Amerika, çeşitli nedenlerle kendisine bağımlı liderlerin işbirliği ile Orta Doğu’yu dikensiz gül bahçesi haline getirmeye çalışmaktadır.
Toplumumuz, yakın tarihimizde yaşadıklarıyla Amerika’nın artık Türkiye dostu olmadığını biliyor. Ancak toplumu yönetenler, bu gerçeği görmezden gelerek devam etmekte ve bu acı gerçek, komşu dost İran dahil, bölge halklarına büyük bedeller ödetmektedir.
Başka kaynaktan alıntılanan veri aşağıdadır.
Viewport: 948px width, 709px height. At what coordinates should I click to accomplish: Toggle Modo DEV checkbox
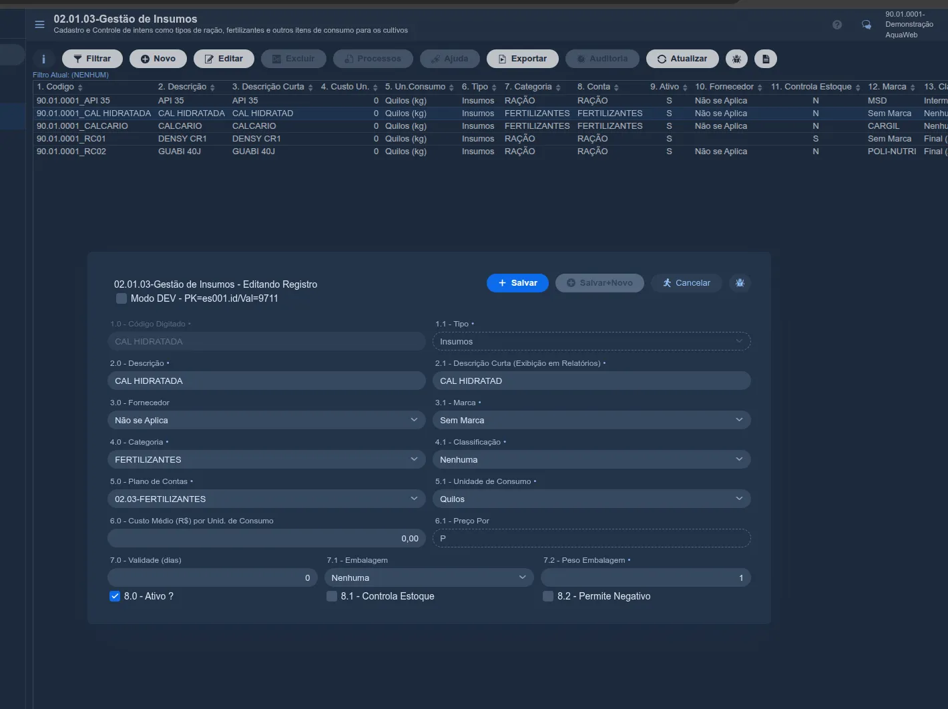tap(122, 298)
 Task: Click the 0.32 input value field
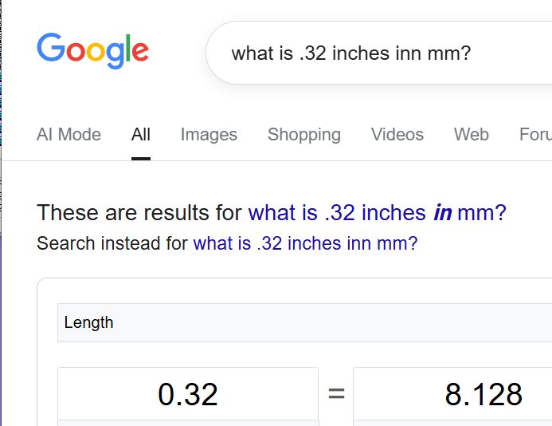[188, 393]
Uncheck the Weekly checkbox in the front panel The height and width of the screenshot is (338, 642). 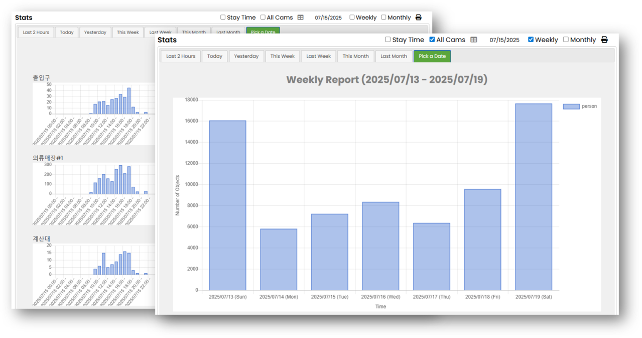click(x=531, y=40)
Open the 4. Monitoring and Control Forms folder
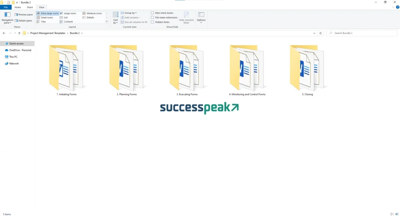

İran ve Türkiye’nin Tarihsel İlişkileri
İyi niyetten yoksun, bazı kişilerin gerçeğe aykırı gayretlerine rağmen, tarih boyunca devam eden İran – Türkiye dostluğu kesintisiz bir şekilde sürmektedir.
Safevi ve Osmanlı döneminde, yaklaşık dört yüz yıl önce Kasr-ı Şirin’de yapılan Zahab anlaşması, iki ülkenin sınırlarının değişmediğine dair önemli bir örnek teşkil etmektedir.
Orta Doğu’da uygar kabul edilen ülkelerin mücadele ettiği bu dönemde, Türkiye ve İran’ın ortak coğrafyası, tarihleri, inançları ve etnik kökenlerinin bu iki ülkeyi dost yapmaya mahkum ettiğini söylemek mümkündür.
İran’ın günahı, Amerika’ya köle olmayı reddederek, Amerika’nın istediği dikensiz gül bahçesinde bir diken olmaktır.
Türkiye’nin dost ve komşu ülkesi İran’a yönelik haksızlıklar karşısında, iktidar ve muhalefetin duyarlı olması beklenirdi. Ne yazık ki, iktidarın bilinen nedenlerle bakışını başka yere çevirmesi ve muhalefetin sessiz kalması düşündürücü bir durum yaratıyor.
Halkın Direnişi ve Savaş Çizgisi
İsrail ve Amerika’nın işbirliği ile gerçekleştirilen saldırılar sonrası, İran yönetimi önemli bir tahribatın ardından hızla toparlanarak savaşa hazır hale gelmiştir. Kırk derece sıcaklığın altında, meydanları dolduran, tek yürek olarak haksızlığa karşı haykıran İran halkının direnişi, takdire şayandır.
Bu durum, İran toplumunun birliğini zayıf olarak lanse edenlere bir tepki niteliğindedir.
Farklı tarihlerde ve ülkelerde savaşların durdurulması ve barışın sağlanması amacıyla yapılan toplantılara katılan Amerikan yetkililerinin, aynı zamanda saldırı planları yapması, haydut devletlere yakışır bir durumdur.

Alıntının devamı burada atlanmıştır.